• _Short problem A_:
Summarize the thread on writing a uniform random variable in binary in two sentences.

• _Source extract_:
With $X \sim U[0,1]$, Lecturer says that $X = \sum_{k\ge 1} B_k(\frac{1}{2}) 2^{-k}$ where the $B_k(\frac{1}{2})$ are independent Bernoulli random variables with parameter $1/2$.
I have no idea how we can express uniformly distributed RV like that. Can anyone please explain?
Thanks,
Theorem. $(X_i)_{i\in\mathbb{N}}\text{ iid Uniform }\{0,1\}\iff X=(0.X_1X_2X_3...)_2\sim\text{ Uniform }[0,1].$
Proof:
($\implies$)

• _Extracted entries_:
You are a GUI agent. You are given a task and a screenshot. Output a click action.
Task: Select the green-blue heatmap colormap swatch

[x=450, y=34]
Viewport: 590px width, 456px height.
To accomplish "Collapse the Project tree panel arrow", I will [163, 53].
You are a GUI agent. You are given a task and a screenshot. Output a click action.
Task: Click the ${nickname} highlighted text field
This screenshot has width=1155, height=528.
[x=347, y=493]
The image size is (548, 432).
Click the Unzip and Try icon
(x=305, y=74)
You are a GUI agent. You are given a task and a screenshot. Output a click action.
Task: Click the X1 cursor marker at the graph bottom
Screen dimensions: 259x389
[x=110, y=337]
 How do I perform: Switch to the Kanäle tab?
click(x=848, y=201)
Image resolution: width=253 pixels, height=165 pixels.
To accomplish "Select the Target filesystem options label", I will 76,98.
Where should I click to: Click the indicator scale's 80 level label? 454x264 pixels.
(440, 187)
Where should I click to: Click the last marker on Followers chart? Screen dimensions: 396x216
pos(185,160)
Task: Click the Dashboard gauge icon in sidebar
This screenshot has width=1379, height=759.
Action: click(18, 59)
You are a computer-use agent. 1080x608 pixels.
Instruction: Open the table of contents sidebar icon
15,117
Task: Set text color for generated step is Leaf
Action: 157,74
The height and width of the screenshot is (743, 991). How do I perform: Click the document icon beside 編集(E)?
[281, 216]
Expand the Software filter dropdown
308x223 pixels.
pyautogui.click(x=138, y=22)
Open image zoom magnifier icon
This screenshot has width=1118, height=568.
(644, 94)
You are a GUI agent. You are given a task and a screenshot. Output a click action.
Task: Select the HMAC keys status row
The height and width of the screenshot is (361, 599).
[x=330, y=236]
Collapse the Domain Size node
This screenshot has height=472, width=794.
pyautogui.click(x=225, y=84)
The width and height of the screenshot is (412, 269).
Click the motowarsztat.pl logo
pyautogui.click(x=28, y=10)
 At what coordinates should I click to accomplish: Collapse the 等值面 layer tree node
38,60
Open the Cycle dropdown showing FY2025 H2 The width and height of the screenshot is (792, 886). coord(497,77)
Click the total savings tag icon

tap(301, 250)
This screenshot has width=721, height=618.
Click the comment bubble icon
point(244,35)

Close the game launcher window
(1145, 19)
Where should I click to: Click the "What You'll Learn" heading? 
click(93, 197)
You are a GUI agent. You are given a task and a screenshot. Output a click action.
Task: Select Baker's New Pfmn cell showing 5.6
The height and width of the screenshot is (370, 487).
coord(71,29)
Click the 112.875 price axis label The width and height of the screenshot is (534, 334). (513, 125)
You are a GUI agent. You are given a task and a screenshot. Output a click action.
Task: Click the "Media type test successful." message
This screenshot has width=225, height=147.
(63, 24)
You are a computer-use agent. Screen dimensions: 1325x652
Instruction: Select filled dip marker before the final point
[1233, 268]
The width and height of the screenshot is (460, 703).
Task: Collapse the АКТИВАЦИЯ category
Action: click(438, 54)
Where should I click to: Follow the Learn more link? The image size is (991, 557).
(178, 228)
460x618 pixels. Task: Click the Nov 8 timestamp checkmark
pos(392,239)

• _Short problem B_:
Rescale the part of the records that opens with their first line and closes with the line containing "click(x=848, y=201)". Write out all of those lines, requests included, multiplying every coordinate in the answers by 1.15 and rounding to whole numbers with halves rounded up.

• _Task output A_:
A lecturer's claim is quoted that a random variable X uniform on [0,1] equals the sum over k ≥ 1 of B_k(1/2)·2^{-k}, where the B_k(1/2) are independent Bernoulli variables with parameter 1/2, and the poster asks for an explanation. A theorem then states that a sequence X_i is i.i.d. uniform on {0,1} exactly when the binary number 0.X_1X_2X_3... is uniform on [0,1], and a proof of the forward direction is begun.

• _Task output B_:
You are a GUI agent. You are given a task and a screenshot. Output a click action.
Task: Select the green-blue heatmap colormap swatch

[x=518, y=39]
Viewport: 590px width, 456px height.
To accomplish "Collapse the Project tree panel arrow", I will [187, 61].
You are a GUI agent. You are given a task and a screenshot. Output a click action.
Task: Click the ${nickname} highlighted text field
This screenshot has width=1155, height=528.
[x=399, y=567]
The image size is (548, 432).
Click the Unzip and Try icon
(x=351, y=85)
You are a GUI agent. You are given a task and a screenshot. Output a click action.
Task: Click the X1 cursor marker at the graph bottom
Screen dimensions: 259x389
[x=127, y=388]
 How do I perform: Switch to the Kanäle tab?
click(x=975, y=231)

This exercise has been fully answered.